__Document extract__:

>>>>

He mentioned a specific moment, about 2.5 months into the relationship where he had asked me a personal question about my family history. He remembered what I said verbatim: “I would rather not talk about that right now, but I will tell you later.” I have a lot of trauma around that specific thing and I really don’t like talking about it. He respectfully never brought it up again. There’s a beautiful irony, at the time of our breakup, I had been considering sharing that part of myself so he’d understand me a bit better. At one point I had one of those “emotionally tumultuous” laughs where I told him flat out that “I’ve had friends for over a decade who don’t know everything about me!”
I explained how I go about dating. That I have a rigorous checklist. If you fit the profile of someone I can love, I decide that dating is a viable option. That for me, it’s just a matter of when not if. That I understood that most people don’t think that way because it’s a bit calculating, possibly cold. But that reasoning is why I wish he would have just told me when he first started having misgiving so we could have tackled the issue. Because I don’t have doubts in my feelings. That “I am dumb- some relationship stuff flies over my head- but I am honest”.
Something about these revelations surprised him, but I am not really sure what. He responce: “I made a mistake” “I should have just talked to you.”

<<<<

__The problem__:
Extract the entire passage about the breakup conversation, reproducing every word and punctuation mark without alteration.

__Given data__:
>>>>

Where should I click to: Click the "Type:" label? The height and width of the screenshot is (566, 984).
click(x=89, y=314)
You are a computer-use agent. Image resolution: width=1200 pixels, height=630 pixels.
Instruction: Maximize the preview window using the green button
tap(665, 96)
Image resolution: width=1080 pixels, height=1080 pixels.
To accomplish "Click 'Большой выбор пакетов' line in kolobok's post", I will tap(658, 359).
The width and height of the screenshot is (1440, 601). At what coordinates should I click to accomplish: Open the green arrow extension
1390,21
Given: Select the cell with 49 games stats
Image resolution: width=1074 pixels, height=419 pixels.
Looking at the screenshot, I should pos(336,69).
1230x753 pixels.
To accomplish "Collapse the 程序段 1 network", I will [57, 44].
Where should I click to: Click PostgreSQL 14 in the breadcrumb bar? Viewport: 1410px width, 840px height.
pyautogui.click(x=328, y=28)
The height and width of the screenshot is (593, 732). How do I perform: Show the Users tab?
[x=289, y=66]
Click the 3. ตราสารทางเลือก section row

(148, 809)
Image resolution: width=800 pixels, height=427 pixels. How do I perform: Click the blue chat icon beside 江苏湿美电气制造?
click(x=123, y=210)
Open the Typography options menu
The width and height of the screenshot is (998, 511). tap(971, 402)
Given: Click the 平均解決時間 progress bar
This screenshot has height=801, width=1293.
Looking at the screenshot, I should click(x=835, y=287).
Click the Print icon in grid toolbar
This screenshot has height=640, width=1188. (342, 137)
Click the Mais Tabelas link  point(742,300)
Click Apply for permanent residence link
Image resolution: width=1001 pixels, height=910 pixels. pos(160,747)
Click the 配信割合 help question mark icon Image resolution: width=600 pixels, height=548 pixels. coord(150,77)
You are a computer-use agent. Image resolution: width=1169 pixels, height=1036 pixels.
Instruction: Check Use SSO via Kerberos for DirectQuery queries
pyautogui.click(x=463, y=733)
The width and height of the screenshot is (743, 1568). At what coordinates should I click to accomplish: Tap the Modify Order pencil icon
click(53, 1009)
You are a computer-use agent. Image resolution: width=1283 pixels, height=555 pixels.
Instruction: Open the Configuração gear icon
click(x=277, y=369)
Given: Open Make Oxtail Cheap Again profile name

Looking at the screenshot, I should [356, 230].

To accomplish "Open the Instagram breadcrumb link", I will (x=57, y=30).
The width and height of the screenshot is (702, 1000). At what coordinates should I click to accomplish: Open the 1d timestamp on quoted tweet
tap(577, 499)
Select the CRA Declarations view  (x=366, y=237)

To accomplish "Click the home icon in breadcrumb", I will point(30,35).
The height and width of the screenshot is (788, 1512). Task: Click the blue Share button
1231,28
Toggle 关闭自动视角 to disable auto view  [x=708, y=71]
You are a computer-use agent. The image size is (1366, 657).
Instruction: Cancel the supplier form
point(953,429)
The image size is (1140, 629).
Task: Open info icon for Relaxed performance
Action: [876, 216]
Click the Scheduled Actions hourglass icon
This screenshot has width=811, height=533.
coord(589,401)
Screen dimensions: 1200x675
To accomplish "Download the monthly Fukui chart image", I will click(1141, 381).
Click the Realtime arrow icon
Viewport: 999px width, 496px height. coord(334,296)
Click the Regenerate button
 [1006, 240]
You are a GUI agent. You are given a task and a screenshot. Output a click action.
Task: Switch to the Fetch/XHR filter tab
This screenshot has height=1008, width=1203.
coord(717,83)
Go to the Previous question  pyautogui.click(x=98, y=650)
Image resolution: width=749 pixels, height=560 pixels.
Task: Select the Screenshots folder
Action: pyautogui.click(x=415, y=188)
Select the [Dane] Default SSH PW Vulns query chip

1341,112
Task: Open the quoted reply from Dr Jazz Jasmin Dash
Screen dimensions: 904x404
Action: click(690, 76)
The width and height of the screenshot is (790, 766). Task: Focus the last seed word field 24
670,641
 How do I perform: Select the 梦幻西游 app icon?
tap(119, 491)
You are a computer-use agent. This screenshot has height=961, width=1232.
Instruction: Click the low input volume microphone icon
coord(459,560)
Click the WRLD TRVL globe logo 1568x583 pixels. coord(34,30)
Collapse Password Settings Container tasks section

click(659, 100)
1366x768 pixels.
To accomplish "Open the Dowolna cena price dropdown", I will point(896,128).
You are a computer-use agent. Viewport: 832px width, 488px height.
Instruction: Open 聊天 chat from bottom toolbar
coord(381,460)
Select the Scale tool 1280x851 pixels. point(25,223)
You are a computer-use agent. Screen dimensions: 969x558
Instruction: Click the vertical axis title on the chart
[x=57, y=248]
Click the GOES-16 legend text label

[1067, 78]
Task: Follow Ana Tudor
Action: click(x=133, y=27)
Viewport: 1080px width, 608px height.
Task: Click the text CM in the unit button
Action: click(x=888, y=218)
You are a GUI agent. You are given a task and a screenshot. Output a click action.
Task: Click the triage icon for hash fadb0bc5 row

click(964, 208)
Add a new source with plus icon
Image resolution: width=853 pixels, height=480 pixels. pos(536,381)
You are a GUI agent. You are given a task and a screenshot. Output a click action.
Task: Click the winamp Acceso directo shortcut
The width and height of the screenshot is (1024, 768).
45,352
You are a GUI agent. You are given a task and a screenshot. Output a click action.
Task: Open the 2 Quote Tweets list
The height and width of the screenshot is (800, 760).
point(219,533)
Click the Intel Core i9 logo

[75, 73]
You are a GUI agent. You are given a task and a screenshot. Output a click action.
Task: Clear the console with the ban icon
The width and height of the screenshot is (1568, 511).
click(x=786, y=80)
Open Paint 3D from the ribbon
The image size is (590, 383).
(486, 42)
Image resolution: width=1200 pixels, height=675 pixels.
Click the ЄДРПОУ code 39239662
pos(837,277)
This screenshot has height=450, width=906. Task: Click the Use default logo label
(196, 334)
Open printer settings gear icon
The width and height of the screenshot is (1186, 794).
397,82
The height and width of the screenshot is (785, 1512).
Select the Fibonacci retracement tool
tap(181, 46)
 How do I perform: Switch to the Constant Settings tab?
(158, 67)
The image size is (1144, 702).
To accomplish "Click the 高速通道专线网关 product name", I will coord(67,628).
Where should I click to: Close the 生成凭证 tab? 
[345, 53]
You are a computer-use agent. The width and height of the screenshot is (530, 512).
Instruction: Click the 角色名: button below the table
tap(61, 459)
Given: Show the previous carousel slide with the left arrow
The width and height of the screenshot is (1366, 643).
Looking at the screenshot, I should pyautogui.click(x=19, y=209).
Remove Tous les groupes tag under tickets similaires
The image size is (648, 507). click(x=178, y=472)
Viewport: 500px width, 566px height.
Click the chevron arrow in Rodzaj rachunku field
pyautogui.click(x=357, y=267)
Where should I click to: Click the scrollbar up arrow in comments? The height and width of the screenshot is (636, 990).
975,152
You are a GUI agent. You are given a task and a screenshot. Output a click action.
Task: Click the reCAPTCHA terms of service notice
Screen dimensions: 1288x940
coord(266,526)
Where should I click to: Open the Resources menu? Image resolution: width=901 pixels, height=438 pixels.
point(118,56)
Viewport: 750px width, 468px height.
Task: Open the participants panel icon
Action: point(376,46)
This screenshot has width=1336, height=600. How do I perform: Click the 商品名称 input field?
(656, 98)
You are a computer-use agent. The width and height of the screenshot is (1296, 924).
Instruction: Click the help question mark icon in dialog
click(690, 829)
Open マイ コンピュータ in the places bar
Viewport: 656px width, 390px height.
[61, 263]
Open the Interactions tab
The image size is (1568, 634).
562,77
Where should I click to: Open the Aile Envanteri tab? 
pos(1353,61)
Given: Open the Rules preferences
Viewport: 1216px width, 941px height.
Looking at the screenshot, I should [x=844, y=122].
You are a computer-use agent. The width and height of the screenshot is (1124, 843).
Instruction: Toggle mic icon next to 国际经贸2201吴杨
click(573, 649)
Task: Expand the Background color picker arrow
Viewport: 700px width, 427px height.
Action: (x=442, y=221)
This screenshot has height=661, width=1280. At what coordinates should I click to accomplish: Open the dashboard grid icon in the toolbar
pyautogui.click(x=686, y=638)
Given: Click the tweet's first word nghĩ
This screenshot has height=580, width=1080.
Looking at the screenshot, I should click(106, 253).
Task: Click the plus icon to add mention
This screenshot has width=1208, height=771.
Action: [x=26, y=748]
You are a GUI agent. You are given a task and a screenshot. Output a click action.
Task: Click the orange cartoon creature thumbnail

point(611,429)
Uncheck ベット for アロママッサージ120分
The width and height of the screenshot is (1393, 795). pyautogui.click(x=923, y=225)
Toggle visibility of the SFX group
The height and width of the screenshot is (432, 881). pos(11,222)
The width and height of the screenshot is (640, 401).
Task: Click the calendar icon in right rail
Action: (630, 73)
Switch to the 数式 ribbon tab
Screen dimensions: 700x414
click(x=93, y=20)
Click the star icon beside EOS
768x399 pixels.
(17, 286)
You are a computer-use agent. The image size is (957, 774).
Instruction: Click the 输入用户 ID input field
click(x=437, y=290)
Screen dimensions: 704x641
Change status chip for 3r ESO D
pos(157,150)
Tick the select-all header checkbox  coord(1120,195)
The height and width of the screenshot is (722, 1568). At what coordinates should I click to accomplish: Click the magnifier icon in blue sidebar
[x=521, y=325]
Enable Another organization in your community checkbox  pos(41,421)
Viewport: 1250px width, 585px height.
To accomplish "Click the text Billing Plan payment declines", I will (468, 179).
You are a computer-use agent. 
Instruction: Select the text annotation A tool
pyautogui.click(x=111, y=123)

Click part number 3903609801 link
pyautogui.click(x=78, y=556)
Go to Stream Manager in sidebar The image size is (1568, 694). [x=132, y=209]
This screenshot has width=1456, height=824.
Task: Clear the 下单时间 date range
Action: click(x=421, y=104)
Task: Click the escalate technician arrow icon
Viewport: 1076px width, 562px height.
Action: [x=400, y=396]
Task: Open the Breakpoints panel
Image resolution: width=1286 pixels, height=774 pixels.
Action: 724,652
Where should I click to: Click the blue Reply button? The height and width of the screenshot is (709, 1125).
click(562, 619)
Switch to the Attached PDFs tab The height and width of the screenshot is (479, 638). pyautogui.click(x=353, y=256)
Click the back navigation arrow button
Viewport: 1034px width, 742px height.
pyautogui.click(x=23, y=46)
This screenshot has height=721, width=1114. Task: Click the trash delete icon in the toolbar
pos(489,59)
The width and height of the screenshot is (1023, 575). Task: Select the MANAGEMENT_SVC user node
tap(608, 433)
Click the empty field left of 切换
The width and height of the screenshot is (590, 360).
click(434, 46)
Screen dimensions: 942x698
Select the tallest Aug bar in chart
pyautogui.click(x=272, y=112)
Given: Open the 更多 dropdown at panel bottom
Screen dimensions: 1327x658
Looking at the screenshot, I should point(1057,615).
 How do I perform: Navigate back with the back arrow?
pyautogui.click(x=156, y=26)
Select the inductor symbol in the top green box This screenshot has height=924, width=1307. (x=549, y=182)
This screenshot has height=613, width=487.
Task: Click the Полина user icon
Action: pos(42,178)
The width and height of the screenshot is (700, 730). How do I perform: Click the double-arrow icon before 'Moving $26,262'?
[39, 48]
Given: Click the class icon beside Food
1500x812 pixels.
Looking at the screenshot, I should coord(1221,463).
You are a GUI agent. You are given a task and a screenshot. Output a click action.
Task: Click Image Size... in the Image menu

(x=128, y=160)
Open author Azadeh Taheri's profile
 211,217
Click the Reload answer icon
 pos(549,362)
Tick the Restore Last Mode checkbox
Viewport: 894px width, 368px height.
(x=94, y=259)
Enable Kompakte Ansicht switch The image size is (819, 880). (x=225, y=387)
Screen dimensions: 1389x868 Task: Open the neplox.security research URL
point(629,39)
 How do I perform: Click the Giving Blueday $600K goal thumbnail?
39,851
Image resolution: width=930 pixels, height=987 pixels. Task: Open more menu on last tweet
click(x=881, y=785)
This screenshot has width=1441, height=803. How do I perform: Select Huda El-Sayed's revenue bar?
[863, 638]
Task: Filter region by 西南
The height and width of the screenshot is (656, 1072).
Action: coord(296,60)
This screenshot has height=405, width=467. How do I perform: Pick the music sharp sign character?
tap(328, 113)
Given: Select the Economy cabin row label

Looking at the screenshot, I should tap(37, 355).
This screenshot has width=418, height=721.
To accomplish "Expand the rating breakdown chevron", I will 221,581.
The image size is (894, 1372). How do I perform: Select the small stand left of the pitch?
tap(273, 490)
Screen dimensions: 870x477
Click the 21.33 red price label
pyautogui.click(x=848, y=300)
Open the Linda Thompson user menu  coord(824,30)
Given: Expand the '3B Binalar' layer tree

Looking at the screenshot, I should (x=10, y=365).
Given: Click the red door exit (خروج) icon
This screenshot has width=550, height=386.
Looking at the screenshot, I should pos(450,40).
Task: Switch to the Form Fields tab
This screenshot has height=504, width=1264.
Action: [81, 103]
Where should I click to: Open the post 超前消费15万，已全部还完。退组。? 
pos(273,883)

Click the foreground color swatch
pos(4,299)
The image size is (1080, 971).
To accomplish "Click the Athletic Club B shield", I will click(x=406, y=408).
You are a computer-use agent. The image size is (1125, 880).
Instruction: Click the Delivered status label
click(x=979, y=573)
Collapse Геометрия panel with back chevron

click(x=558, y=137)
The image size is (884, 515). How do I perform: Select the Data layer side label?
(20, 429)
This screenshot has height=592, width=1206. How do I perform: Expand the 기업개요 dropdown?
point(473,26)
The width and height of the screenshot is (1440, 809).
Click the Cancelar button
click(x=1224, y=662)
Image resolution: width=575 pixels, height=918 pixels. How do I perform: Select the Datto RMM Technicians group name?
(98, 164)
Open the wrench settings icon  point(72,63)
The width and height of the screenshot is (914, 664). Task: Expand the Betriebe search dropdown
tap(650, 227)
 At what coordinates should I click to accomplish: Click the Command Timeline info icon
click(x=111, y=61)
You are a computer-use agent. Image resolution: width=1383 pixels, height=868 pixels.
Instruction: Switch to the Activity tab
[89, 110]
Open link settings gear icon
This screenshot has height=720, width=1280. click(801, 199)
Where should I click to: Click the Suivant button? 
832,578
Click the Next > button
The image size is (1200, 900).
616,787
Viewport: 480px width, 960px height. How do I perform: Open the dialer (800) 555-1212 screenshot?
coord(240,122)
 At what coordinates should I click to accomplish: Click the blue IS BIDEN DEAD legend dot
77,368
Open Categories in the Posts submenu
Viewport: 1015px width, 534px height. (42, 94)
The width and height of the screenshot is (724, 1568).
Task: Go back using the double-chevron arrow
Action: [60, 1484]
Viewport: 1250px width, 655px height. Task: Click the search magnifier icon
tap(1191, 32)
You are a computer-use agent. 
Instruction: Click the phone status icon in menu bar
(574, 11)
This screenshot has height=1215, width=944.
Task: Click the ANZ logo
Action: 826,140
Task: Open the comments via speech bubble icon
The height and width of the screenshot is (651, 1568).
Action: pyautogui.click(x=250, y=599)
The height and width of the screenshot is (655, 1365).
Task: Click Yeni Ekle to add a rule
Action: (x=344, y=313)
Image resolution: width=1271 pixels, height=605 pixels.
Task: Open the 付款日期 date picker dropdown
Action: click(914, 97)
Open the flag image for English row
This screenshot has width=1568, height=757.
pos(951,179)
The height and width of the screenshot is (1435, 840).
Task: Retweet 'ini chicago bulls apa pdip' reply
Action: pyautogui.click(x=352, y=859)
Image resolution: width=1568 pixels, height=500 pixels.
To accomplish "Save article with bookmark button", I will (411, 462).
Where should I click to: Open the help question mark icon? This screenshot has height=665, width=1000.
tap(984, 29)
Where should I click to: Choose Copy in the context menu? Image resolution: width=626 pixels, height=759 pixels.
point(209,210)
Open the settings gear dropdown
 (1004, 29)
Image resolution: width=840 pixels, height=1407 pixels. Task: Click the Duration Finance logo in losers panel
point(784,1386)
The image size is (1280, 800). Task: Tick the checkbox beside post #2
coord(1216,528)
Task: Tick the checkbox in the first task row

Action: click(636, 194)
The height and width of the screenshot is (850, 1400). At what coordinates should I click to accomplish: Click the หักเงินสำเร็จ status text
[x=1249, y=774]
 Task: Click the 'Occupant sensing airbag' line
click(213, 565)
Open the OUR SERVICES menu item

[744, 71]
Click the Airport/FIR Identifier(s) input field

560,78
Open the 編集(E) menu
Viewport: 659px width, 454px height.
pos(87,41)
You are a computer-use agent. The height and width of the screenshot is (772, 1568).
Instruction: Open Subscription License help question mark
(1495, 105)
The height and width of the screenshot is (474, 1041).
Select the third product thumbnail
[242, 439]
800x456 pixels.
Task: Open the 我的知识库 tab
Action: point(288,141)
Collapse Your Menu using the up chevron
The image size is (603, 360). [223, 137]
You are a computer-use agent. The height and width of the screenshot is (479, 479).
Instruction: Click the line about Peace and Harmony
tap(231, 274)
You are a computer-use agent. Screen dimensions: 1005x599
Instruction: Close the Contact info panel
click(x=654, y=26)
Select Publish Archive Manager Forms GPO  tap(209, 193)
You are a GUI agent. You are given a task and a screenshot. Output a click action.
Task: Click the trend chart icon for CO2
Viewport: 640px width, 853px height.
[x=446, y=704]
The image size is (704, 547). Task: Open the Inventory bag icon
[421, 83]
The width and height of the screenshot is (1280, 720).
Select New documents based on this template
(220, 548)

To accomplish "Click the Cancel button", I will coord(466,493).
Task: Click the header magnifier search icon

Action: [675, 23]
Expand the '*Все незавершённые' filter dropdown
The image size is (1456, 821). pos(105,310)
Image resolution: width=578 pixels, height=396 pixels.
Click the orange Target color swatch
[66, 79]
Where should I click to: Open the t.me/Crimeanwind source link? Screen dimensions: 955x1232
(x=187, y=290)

<<<<

__Solution to this task__:
He mentioned a specific moment, about 2.5 months into the relationship where he had asked me a personal question about my family history. He remembered what I said verbatim: “I would rather not talk about that right now, but I will tell you later.” I have a lot of trauma around that specific thing and I really don’t like talking about it. He respectfully never brought it up again. There’s a beautiful irony, at the time of our breakup, I had been considering sharing that part of myself so he’d understand me a bit better. At one point I had one of those “emotionally tumultuous” laughs where I told him flat out that “I’ve had friends for over a decade who don’t know everything about me!”
I explained how I go about dating. That I have a rigorous checklist. If you fit the profile of someone I can love, I decide that dating is a viable option. That for me, it’s just a matter of when not if. That I understood that most people don’t think that way because it’s a bit calculating, possibly cold. But that reasoning is why I wish he would have just told me when he first started having misgiving so we could have tackled the issue. Because I don’t have doubts in my feelings. That “I am dumb- some relationship stuff flies over my head- but I am honest”.
Something about these revelations surprised him, but I am not really sure what. He responce: “I made a mistake” “I should have just talked to you.”